週刊読書マラソン第42号は、佐藤翔『教養としての査読―なぜ「論文」を信用できるのか』(中央経済社、2026年)です。仕事柄査読とは無縁ではいられないものの、分野によっても慣習が大きく異なる査読について気になって読みました。
本書の面白かったところ、新しく学んだところ
個人的には、査読の信頼性とオープンアクセスをめぐる問題(とりわけAPCの高騰と即時オープンアクセス化)に関心がありました。なので、4章の査読のなかのバイアスと、6章のAPC高騰と即時オープンアクセス化の議論は特に興味深く読みました。不勉強極まりないのですが、APCと購読料の相殺システムはこれまで知らず、調べてみると勤務校にも制度としてあるようなので今後利用しようと思いました。即時オープンアクセスについては、まだまだどう展開するか雲行きが読めないところだと感じました。

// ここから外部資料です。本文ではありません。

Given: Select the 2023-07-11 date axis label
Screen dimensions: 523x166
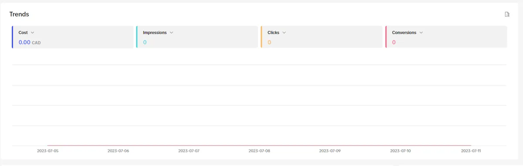Looking at the screenshot, I should [471, 151].
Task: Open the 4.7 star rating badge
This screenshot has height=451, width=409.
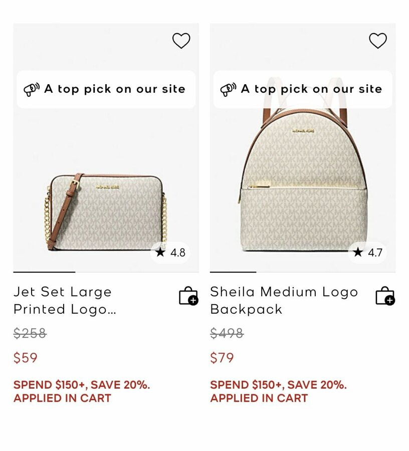Action: click(367, 253)
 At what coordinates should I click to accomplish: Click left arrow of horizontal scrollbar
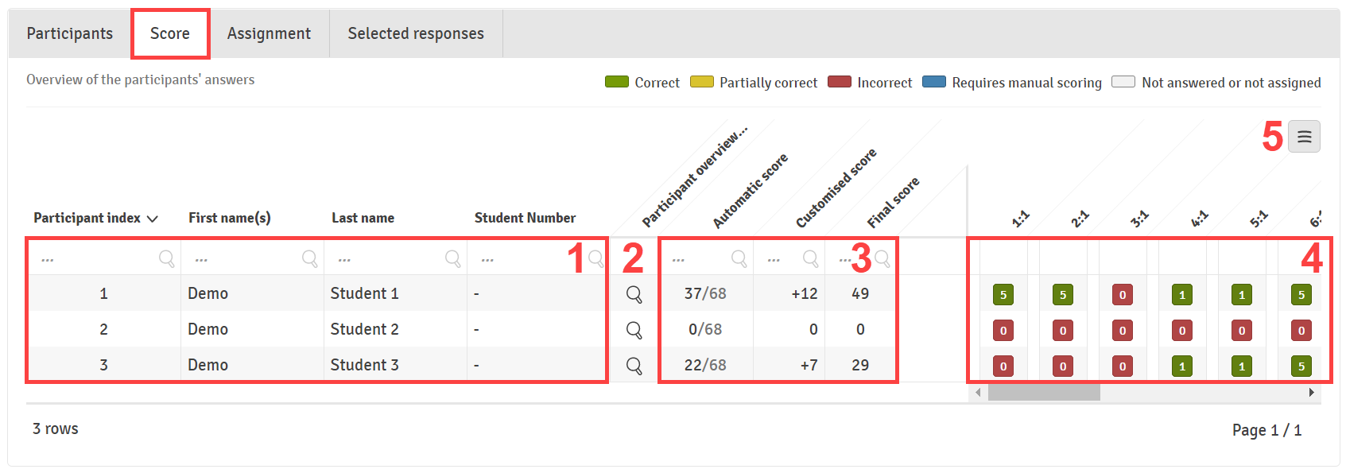[978, 393]
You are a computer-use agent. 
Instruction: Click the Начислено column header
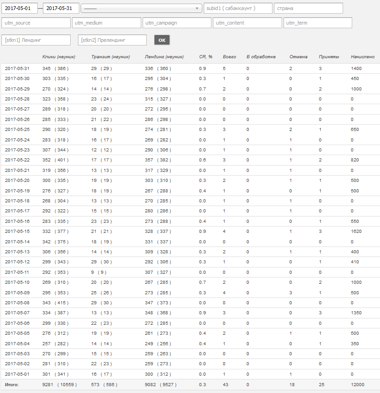[363, 57]
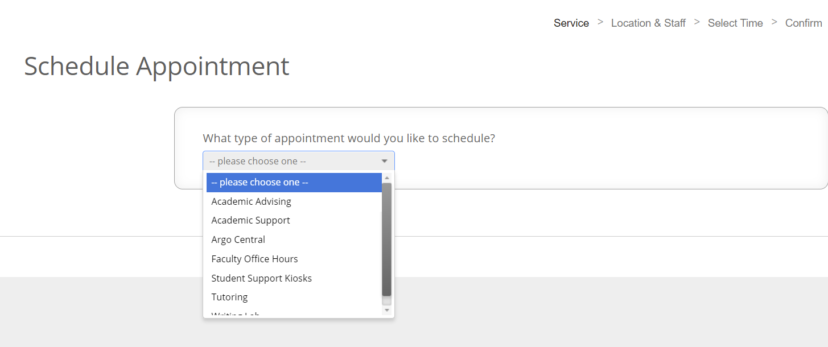Click the appointment type question label
This screenshot has height=347, width=828.
tap(349, 138)
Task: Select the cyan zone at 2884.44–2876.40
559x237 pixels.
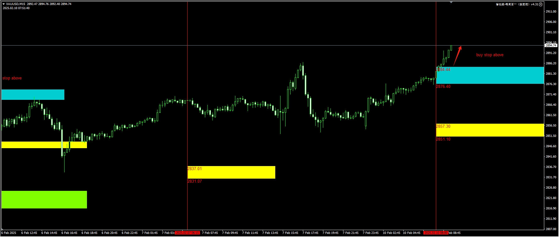Action: tap(490, 75)
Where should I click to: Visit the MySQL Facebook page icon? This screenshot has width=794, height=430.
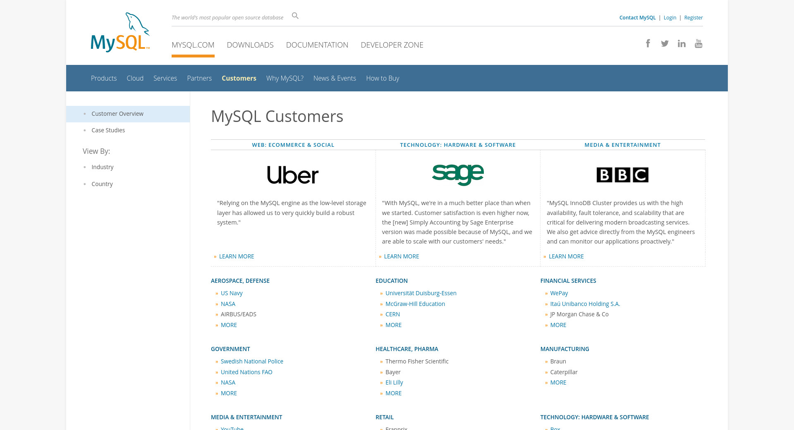648,43
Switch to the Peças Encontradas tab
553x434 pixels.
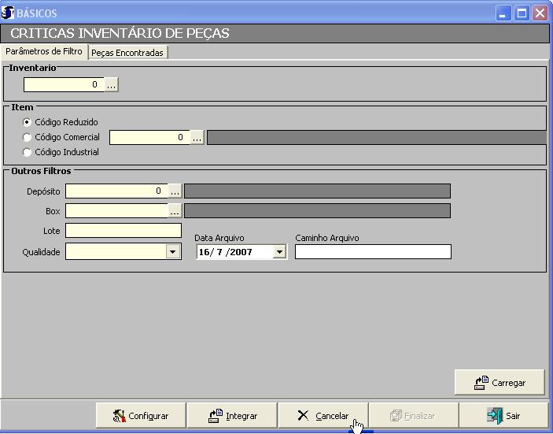(x=127, y=53)
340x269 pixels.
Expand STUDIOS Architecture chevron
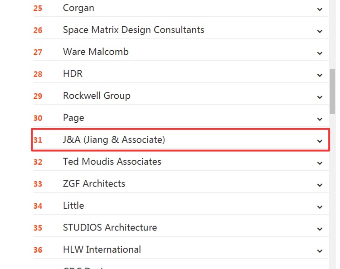click(320, 229)
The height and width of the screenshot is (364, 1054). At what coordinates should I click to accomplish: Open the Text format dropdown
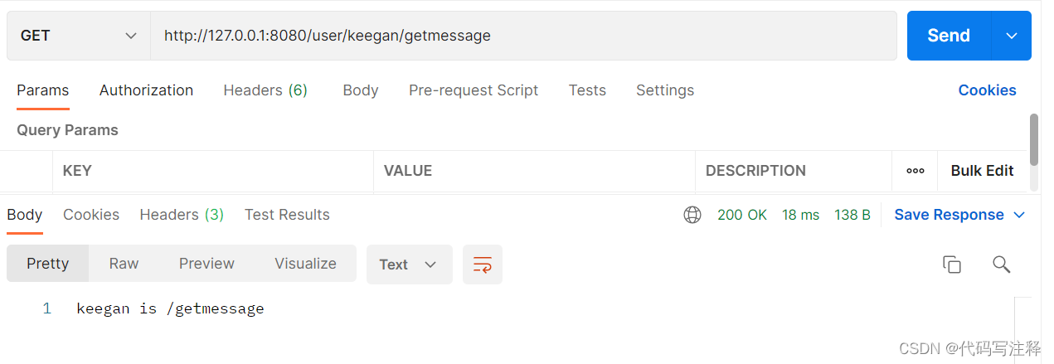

事前の問題意識とは異なるのですが、3章の査読者が見つからない問題と5章のハゲタカジャーナルは、純粋にそういう世界があるのだなと勉強になりました。前者については私のキャリアだとまだまだ査読者をすることも探す側になることも先なので知らなかったです。後者は、分野的に馴染みが全然ないので恐ろしい世界だ……と他人事ながら感じました。看板を頻繁に付け替えるぼったくり居酒屋を彷彿とさせられました。
最後の7章のオープン査読は、よその分野ですが社会学の『ソシオロゴス』などは少し近いかもしれないですね。また、査読付きプレプリントなどは画期的な試みだなとは思いつつ、大学の採用・昇任人事において査読論文が影響力をもたなくなっているわけでもないので、自分の分野だとまだまだ気が遠くなる話のような気がしています。